Asma Houli

Personal information
- Born: 30 December 1976 (age 49)

Chess career
- Country: Algeria
- FIDE rating: 2083 (January 2006)
- Peak rating: 2116 (April 2004)

= Asma Houli =

Algerian chess player (born 1976)

Asma Houli (born 30 December 1976), is an Algerian chess player and African Women's Chess Championship winner (2001). Since 2024 she is a Woman FIDE Master (WFM).

==Biography==
In 2001, in Cairo she won the African Women's Chess Championship. In 2003, in Abuja she ranked 3rd in the African Women's Chess Championship. In 2003, she played for Algeria in the All-Africa Games chess tournament and won team and individual gold medals.

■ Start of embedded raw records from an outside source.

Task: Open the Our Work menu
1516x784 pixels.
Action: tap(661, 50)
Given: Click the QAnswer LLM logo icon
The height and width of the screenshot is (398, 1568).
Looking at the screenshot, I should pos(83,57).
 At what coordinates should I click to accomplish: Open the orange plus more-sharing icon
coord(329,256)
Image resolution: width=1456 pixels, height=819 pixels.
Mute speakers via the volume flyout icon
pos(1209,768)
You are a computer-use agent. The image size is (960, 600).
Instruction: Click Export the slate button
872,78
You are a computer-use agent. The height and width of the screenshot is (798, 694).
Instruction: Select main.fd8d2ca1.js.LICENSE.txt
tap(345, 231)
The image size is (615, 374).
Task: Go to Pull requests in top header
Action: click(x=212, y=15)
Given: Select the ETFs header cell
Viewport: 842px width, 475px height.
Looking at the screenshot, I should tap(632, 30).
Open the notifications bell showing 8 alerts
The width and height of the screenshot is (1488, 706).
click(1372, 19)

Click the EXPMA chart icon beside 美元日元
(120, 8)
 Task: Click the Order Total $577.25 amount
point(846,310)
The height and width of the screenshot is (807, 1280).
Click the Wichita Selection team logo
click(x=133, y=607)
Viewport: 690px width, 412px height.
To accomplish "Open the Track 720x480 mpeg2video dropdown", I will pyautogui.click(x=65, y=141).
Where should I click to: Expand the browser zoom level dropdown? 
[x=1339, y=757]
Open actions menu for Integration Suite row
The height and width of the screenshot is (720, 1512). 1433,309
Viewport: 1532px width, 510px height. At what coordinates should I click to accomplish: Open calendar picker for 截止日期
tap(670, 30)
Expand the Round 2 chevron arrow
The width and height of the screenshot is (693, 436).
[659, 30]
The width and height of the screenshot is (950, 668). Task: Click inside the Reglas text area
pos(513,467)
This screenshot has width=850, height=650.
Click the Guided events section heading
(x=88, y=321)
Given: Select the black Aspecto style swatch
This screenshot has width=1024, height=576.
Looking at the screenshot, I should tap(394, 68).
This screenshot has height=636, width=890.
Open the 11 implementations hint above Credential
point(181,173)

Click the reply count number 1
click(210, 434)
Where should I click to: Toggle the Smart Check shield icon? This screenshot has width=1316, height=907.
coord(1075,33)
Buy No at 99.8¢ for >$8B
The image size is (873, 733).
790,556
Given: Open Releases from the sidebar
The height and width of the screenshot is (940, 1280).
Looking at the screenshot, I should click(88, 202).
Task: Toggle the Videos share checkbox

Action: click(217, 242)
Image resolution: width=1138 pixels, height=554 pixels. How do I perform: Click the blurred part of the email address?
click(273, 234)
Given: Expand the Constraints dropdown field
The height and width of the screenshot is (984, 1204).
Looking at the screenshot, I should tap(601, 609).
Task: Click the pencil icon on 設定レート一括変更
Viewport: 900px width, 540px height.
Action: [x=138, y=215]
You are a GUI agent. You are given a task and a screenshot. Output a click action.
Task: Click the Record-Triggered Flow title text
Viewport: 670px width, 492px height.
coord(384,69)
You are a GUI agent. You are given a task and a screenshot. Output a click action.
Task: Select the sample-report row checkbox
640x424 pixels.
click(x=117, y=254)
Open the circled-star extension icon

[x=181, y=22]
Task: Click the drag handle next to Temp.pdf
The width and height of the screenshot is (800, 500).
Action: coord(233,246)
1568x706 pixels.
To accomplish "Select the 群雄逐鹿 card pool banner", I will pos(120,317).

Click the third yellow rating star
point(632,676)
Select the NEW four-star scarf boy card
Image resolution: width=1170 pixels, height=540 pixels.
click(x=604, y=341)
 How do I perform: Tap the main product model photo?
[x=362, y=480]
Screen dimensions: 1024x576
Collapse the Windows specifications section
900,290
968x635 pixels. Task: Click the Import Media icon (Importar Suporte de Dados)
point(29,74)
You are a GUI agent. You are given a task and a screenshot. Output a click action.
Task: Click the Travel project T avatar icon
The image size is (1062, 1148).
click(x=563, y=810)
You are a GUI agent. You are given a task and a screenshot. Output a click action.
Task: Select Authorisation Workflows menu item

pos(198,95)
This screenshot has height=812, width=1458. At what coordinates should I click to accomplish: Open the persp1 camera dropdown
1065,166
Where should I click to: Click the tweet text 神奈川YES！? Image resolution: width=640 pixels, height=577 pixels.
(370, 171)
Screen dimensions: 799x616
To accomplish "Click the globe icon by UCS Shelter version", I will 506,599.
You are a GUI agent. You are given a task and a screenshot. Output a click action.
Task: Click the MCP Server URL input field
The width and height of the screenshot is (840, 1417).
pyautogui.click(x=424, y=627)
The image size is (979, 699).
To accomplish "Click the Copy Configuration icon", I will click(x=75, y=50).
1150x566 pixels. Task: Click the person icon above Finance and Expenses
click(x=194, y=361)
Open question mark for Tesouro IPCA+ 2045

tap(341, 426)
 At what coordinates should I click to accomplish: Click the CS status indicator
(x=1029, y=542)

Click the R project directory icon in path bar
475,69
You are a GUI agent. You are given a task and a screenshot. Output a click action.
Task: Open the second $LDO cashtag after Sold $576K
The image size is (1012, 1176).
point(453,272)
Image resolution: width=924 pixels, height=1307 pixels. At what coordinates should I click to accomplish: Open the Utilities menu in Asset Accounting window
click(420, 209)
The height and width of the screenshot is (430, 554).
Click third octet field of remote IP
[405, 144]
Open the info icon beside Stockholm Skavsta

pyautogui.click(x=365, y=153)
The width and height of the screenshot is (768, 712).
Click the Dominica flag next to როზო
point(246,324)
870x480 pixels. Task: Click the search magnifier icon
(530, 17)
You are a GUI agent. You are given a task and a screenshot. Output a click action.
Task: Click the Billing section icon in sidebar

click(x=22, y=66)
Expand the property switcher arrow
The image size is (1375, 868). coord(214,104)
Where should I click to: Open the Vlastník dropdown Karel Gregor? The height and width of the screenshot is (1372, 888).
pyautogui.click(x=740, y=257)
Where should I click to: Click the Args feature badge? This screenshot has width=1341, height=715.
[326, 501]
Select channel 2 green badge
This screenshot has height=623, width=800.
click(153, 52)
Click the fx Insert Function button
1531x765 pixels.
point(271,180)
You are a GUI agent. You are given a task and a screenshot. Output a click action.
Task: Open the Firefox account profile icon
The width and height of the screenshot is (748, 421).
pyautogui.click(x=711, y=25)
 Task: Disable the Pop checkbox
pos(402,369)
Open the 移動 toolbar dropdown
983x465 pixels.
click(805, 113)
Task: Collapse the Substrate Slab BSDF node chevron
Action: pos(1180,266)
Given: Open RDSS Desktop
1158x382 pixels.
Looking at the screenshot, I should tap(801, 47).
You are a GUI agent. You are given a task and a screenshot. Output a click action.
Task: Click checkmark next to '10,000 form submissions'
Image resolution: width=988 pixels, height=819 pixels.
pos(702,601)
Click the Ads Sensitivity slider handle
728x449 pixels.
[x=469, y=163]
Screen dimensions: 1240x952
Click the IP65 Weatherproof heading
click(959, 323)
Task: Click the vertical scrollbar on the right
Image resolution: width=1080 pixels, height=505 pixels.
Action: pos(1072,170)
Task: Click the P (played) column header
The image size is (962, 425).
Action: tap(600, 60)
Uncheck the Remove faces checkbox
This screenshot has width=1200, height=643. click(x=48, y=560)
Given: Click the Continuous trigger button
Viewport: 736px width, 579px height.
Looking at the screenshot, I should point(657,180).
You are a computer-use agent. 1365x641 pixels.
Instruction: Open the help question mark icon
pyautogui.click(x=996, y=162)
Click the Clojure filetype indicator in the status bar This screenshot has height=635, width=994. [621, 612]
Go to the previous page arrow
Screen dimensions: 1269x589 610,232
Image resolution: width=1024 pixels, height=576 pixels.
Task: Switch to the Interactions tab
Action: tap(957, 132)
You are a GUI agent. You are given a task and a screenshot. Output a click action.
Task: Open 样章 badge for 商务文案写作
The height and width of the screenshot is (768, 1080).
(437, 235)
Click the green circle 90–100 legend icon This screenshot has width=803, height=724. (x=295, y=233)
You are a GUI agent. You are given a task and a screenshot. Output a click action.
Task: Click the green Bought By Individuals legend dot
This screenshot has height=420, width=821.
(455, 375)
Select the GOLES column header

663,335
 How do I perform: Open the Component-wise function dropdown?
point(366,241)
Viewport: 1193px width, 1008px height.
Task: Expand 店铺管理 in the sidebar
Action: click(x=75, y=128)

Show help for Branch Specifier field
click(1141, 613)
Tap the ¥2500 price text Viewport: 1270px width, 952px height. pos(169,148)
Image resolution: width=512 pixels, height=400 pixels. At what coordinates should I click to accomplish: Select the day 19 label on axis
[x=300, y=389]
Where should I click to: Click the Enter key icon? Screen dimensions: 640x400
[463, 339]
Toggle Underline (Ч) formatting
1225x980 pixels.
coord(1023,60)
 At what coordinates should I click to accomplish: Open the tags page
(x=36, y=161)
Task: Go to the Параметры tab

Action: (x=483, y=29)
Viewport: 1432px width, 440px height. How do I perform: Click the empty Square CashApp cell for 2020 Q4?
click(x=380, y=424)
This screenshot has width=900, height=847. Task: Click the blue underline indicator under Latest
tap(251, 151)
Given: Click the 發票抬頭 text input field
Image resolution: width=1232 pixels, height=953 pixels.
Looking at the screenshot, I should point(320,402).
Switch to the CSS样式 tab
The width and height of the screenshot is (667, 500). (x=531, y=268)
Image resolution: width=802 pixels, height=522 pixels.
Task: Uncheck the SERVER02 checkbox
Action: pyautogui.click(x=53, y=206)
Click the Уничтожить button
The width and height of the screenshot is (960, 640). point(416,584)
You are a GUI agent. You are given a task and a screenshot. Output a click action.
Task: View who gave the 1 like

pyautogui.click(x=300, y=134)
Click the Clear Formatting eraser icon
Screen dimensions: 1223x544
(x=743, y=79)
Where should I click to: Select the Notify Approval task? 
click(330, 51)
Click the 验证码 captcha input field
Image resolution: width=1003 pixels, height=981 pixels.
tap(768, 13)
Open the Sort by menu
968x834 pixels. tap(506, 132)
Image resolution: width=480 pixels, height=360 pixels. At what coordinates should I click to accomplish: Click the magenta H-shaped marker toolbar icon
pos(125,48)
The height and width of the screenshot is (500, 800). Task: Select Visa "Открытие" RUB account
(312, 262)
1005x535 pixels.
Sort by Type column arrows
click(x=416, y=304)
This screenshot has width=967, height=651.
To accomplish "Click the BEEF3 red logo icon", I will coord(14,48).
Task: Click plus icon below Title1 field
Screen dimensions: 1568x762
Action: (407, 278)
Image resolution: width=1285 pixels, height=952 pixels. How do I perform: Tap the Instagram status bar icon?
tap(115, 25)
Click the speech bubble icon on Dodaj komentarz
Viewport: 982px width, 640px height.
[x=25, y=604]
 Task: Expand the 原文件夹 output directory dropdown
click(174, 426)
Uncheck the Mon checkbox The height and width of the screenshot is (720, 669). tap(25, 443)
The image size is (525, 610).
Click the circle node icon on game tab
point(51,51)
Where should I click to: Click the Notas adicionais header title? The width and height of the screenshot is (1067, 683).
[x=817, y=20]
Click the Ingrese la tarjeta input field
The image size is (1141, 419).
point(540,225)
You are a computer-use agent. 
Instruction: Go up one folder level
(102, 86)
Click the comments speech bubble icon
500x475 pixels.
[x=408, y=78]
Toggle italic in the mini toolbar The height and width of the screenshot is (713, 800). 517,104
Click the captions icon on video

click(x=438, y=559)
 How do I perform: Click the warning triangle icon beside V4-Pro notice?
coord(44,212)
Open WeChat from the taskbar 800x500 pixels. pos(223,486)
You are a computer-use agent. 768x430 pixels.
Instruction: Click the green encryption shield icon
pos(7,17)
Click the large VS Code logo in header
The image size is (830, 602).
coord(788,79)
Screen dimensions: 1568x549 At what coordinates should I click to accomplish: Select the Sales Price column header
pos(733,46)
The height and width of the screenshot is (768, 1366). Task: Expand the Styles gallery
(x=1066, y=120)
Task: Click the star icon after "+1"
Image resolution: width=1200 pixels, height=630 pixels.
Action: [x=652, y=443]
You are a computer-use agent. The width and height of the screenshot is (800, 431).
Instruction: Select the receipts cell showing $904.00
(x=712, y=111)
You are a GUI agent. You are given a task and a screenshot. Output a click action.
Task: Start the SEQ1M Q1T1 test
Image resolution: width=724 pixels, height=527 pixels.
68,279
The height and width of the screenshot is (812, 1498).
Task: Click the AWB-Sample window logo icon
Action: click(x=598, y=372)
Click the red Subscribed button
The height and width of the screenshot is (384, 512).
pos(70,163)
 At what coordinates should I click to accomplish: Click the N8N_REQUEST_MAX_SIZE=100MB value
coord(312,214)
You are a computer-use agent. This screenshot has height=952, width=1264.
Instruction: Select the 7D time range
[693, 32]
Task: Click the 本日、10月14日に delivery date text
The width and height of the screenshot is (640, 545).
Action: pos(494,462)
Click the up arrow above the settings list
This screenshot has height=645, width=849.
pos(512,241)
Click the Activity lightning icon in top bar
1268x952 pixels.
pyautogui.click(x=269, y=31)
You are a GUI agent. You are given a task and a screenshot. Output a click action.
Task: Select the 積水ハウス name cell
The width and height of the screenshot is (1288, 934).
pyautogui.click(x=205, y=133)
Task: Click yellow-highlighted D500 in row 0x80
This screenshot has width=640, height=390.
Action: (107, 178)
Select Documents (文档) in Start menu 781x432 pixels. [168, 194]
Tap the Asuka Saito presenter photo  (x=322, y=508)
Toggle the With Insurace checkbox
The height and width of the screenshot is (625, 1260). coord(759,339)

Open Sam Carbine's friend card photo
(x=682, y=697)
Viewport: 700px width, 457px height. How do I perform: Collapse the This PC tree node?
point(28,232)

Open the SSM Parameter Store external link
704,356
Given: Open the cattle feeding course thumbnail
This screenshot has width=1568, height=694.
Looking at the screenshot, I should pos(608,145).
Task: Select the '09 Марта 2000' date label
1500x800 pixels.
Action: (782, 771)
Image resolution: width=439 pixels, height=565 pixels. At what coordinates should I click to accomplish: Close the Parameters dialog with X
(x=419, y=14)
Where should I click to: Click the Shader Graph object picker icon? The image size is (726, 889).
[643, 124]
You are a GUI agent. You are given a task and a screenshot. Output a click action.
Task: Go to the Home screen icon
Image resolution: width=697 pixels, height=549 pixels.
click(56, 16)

In 2000s Asma Houli participated in Women's World Chess Championship by knock-out system:
- In Women's World Chess Championship 2000 in the first round she lost to Rakhil Eidelson,
- In Women's World Chess Championship 2001 in the first round she lost to Maia Chiburdanidze,
- In Women's World Chess Championship 2004 in the first round she lost to Svetlana Matveeva.

Asma Houli played for Algeria in the Women's Chess Olympiads:
- In 1992, at third board in the 30th Chess Olympiad (women) in Manila (+5, =2, -7),
- In 2002, at second board in the 35th Chess Olympiad (women) in Bled (+4, =5, -4).